Localização de Gulags na União Soviética |
E eis a razão porque os gracejos trocados entre os guardas a tal respeito não eram estudados - eram espontâneos... A vida devia ser retirada a certos indivíduos cujos nomes se inscreviam nos quadros estatísticos do Estado. Os processos escolhidos para as execuções, a respeito dos quais os guardas se gabavam por vezes da sua humanidade, eram de extrema simplicidade. Quando um condenado estava despido, conduziam-no a uma ala parcialmente destruída da prisão - e, quando dobrava a esquina de um corredor, o guarda que o seguia matava-o com um tiro na nuca. Cada vez que um prisioneiro era abatido arrastavam o seu corpo até ao fim do corredor. No fim de um dia de matança, um amontoado de corpos seminus, agitados de estertores, jazia no solo do corredor sombrio e nojento. Os corpos eram então regados com gasolina. Um fósforo completava a macabra operação. As chamas desta fogueira espalhavam tal claridade que, por vezes, eram enxergadas por prisioneiros acantonados noutros abarracamentos. Se fossem pedidas explicações a estes carrascos sobre o que se passava respondiam que estavam a queimar lixo.

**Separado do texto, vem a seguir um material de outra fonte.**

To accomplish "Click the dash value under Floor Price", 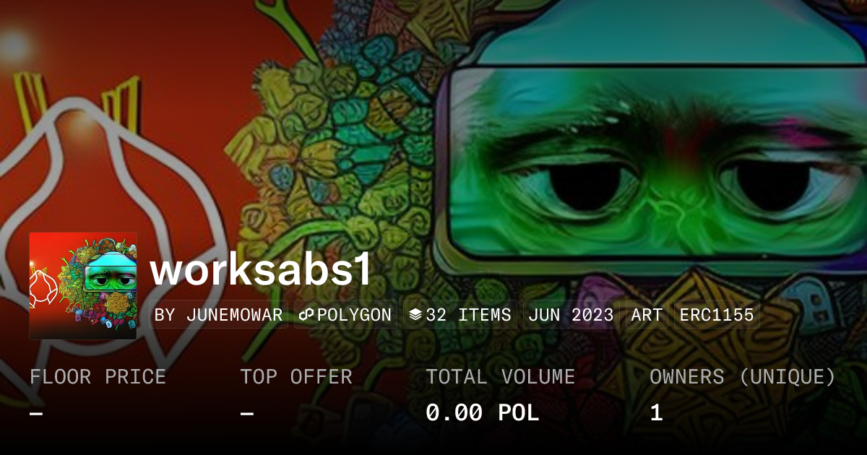I will (36, 413).
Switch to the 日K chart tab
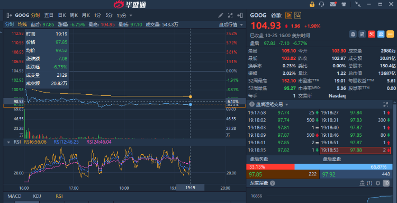Image resolution: width=397 pixels, height=203 pixels. tap(62, 15)
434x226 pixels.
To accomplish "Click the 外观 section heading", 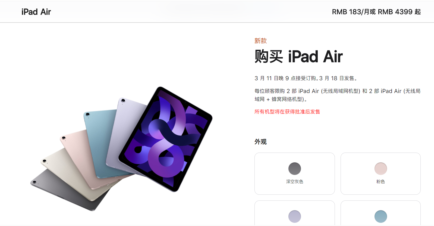I will (260, 142).
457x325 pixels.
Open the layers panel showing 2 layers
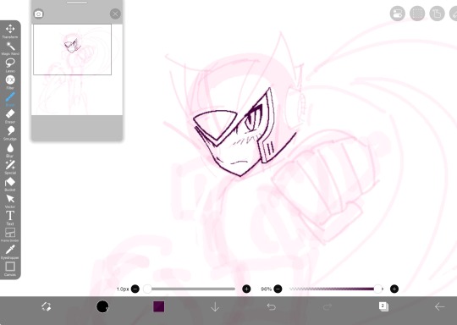tap(383, 306)
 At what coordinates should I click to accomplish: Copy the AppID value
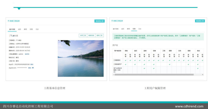click(x=32, y=64)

W. C. Bullitt, o primeiro embaixador dos Estados Unidos nomeado para a Rússia Soviética, no seu livro «A Talk with Vorochilov» («Uma Conversa com Vorochilov»), narra o episódio seguido ocorrido no início do reinado dos bolcheviques: no começo de 1919, segundo Vorochilov contou a Bullitt, persuadiu 10 000 oficiais czaristas de Kiev a renderem-se, prometendo que, se o fizessem, não só eles como as suas famílias seriam autorizados a regressarem a suas casas. Aceite a oferta, mandou-os executar bem como todos os filhos do sexo masculino - as mulheres e filhas foram enviadas para bordéis para satisfazer as necessidades do Exército Vermelho. De passagem mencionou que, nesses prostíbulos para a soldadesca, o tratamento proporcionado a essas pobres mulheres foi tal que nenhuma delas sobreviveu mais de três meses. Ufanando-se de um crime tão abominável, Vorochilov pensou que se conduziu como um bom marxista-leninista. Ter-se-á o marxismo-leninismo, desde essa data, humanizado como alguns pretendem fazer crer?
Ora, Khrushchev disse: «Todo aquele que pensa que abandonámos o marxismo-leninismo engana-se grosseiramente. Tal só sucederá quando os camarões assobiarem (in Fátima e a Grande Conspiração, Edições Fernando Pessoa, pp. 83-86).